Earn a 50% discount on the DP-600 certification exam by completing the Fabric 30 Days to Learn It challenge.
I have a 700x800 dataset coming from a long questionnaire (700 questions x 800 submissions).
To work with the data in Power BI, I need to unpivot every few columns, that represent a question, together.
I thought it would be a bad idea to do all that unpivoting in one query, so I started referencing the main cleaned query and using "Choose Columns" to keep only a few related columns to unpivot in a separate query.
It worked great for a while, but as the number of referencing queries increased, I started noticing some performance issues, which raised several questions in my head:
1- Is power BI really copying the whole table and then deleting the columns I exclude in every sub-query? and if so, is there a way to just copy\reference only a selected group of columns? (maybe something like the DAX SelectColumns) without so much waste of processing time.
2- Am I mistaken to think that this segmentation is my only option here?
Solved! Go to Solution.
Hi, @Nart , you're only one inch away from goal. After unpivoting the dataset, extract the serial no of questions. i.e. "Q1" from "Q1-A1", "Q1-A2", "Q1-A3" ... a transformed dataset is like this and it's ready for slice and dice from quite a few dimensions, such as index, gender, age, question, etc.
let
Source = Table.FromRows(Json.Document(Binary.Decompress(Binary.FromText("i45WMlTSUfIFYkMzIOEM4hmAeFAamW1IBBvBj9WJVjICstxAPAuQ2UYEzMNlrwGGepDZxlCzjYxgZmMzC7vbsPMRZpvAwsQSZLYxHrOwmYnbj7GxAA==", BinaryEncoding.Base64), Compression.Deflate)), let _t = ((type nullable text) meta [Serialized.Text = true]) in type table [Index = _t, gender = _t, age = _t, camp = _t, #"Q1-A1" = _t, #"Q1-A2" = _t, #"Q1-A3" = _t, #"Q1-A4" = _t, #"Q1-A5" = _t, #"Q2-A1" = _t, #"Q2-A2" = _t, #"Q2-A3" = _t, #"Q2-A4" = _t, #"Q2-A5" = _t, #"Q2-A6" = _t, #"Q3-A1" = _t, #"Q3-A2" = _t, #"Q3-A3" = _t, #"Q4-A1" = _t, #"Q4-A2" = _t, #"Q4-A3" = _t, #"Q4-A4" = _t]),
#"Unpivoted Other Columns" = Table.UnpivotOtherColumns(Source, {"Index", "gender", "age", "camp"}, "Opt", "Answer"),
#"Inserted Text Before Delimiter" = Table.AddColumn(#"Unpivoted Other Columns", "Question", each Text.BeforeDelimiter([Opt], "-"), type text),
#"Changed Type" = Table.TransformColumnTypes(#"Inserted Text Before Delimiter",{{"Answer", Int64.Type}, {"Index", Int64.Type}})
in
#"Changed Type"
Thanks to the great efforts by MS engineers to simplify syntax of DAX! Most beginners are SUCCESSFULLY MISLED to think that they could easily master DAX; but it turns out that the intricacy of the most frequently used RANKX() is still way beyond their comprehension! |
DAX is simple, but NOT EASY! |
Hi @Nart ,
Please let us know if the replies above are helpful.

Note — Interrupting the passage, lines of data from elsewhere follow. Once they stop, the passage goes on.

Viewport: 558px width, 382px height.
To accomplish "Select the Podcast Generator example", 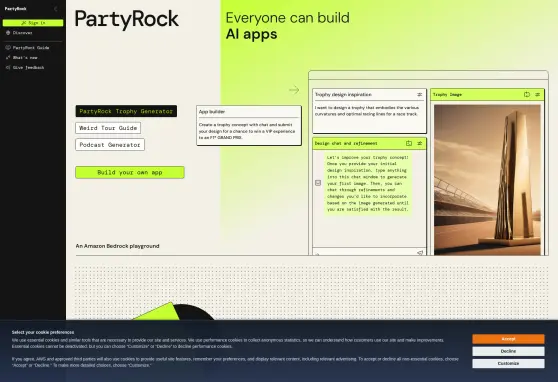I will pyautogui.click(x=110, y=145).
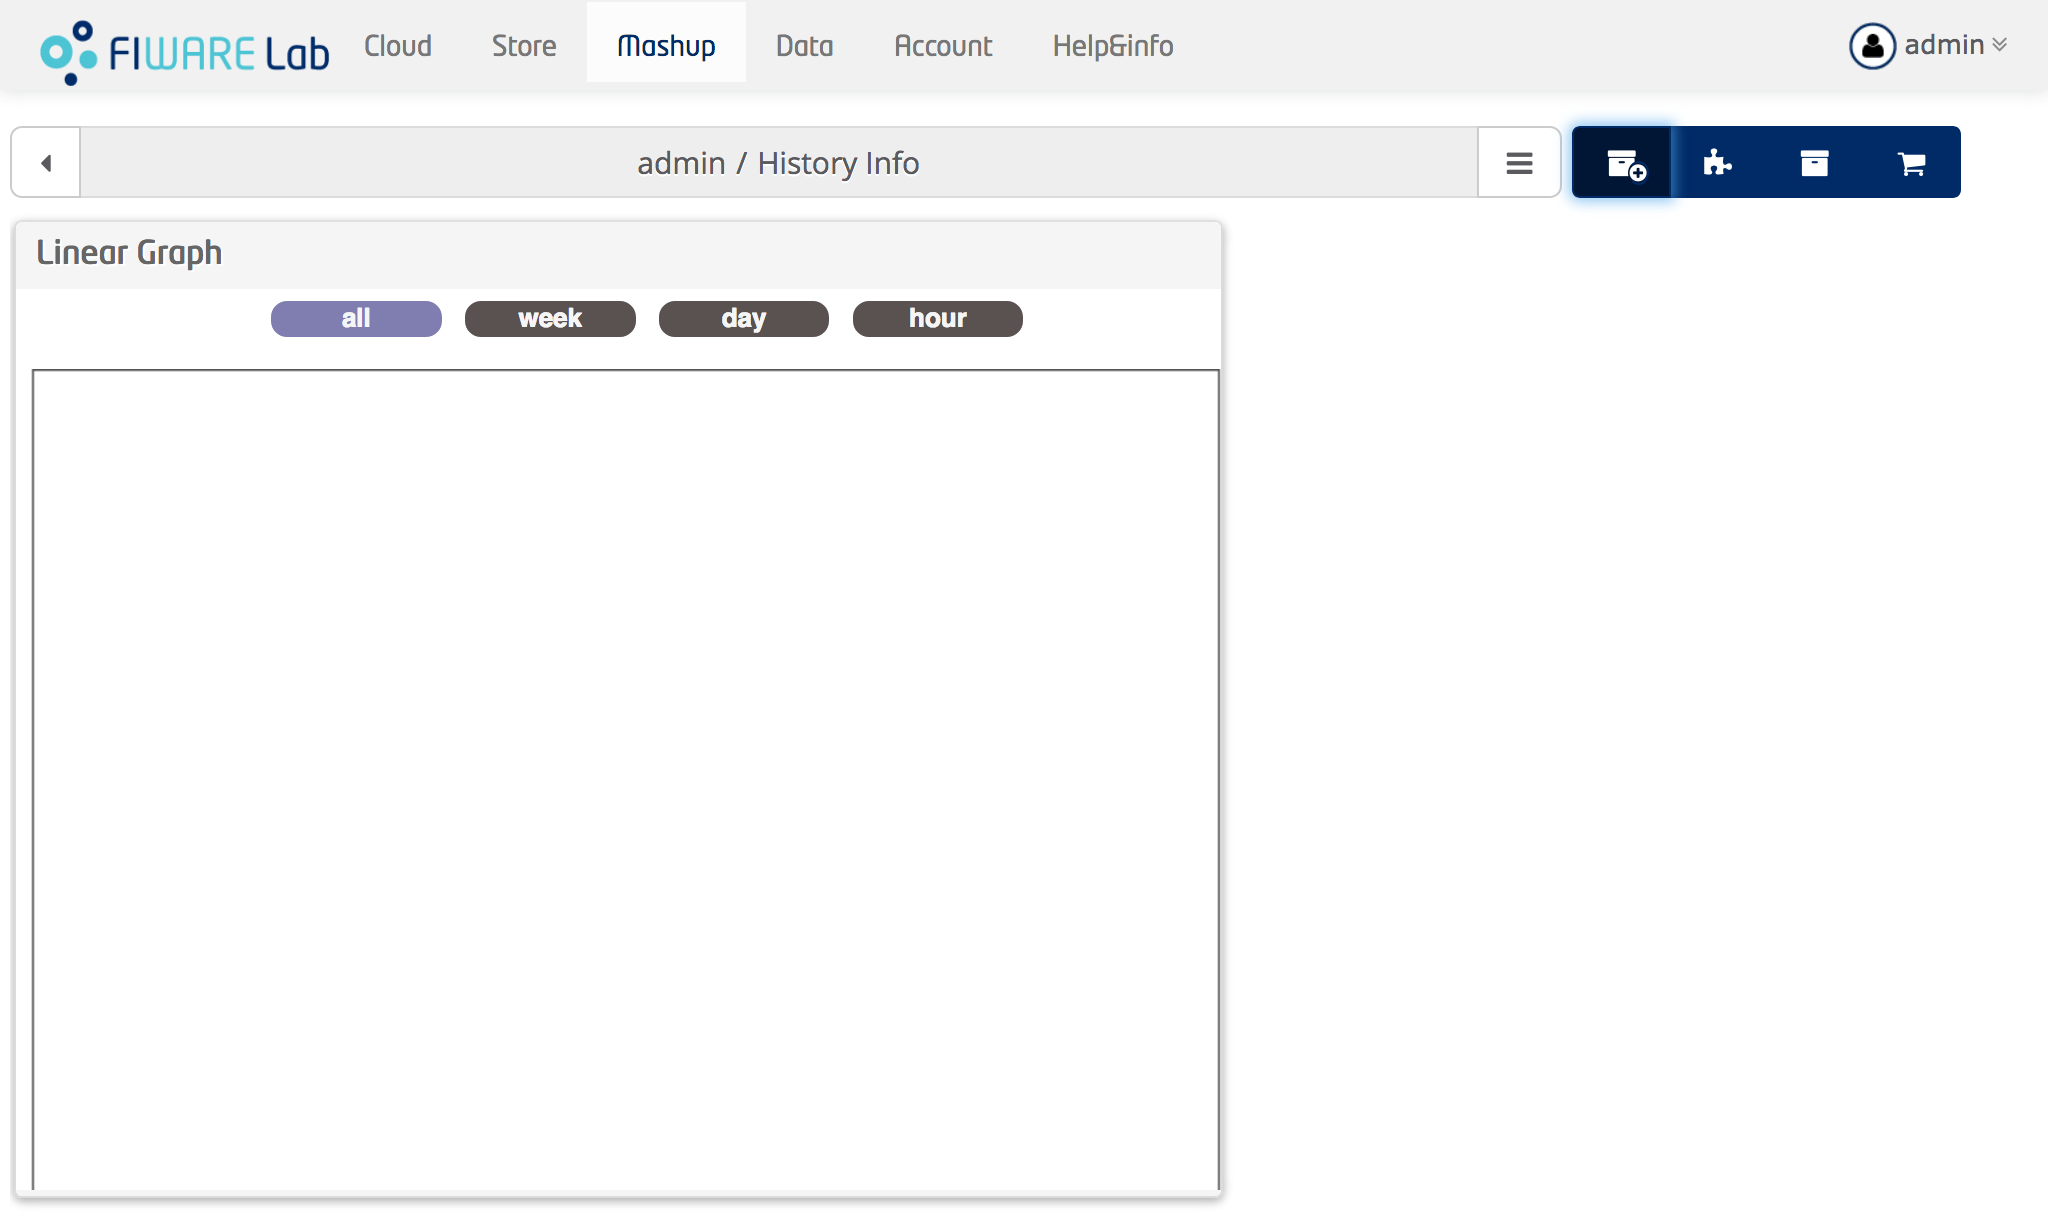Viewport: 2048px width, 1218px height.
Task: Click the Mashup navigation tab
Action: (x=664, y=45)
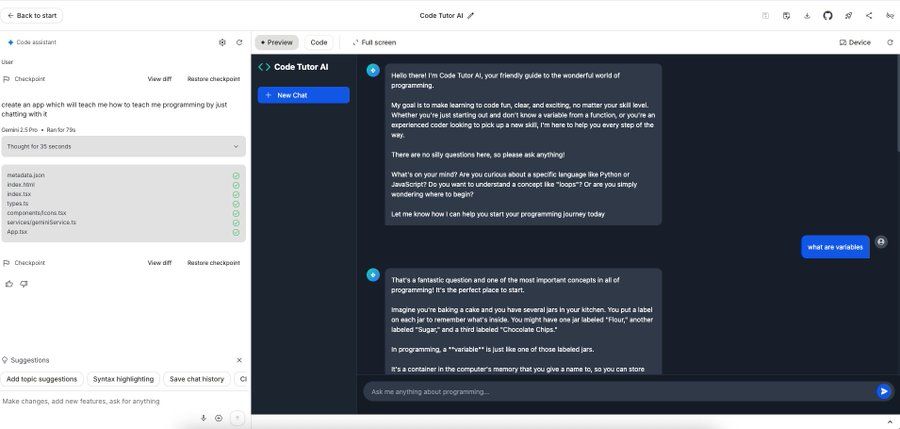Image resolution: width=900 pixels, height=429 pixels.
Task: Open the Device preview selector
Action: 854,42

If they are, please always accept the replies making sense as solution to your question so that people who may have the same question can get the solution directly.
If not, please let us know.
Best Regards,
Icey
Nevertheless, I'm still interested in knowing whether there's a way to pick a group of columns in a new query without pulling the whole original query first.
Hi, @Nart , sure thing, you might want to use Table.SelectColumns() to extract specific columns from the original dataset.
Thanks to the great efforts by MS engineers to simplify syntax of DAX! Most beginners are SUCCESSFULLY MISLED to think that they could easily master DAX; but it turns out that the intricacy of the most frequently used RANKX() is still way beyond their comprehension! |
DAX is simple, but NOT EASY! |
Hi, @Nart
How do you define correlations among questions? I think another table is necessary for the dataset regardless of its form (one-dimenstional table after unpivoting or original two-dimensional table).
As you know, DAX runs on VertiPaq Engine, which is in-memory columnar database. Here's a brief introduction for your reference.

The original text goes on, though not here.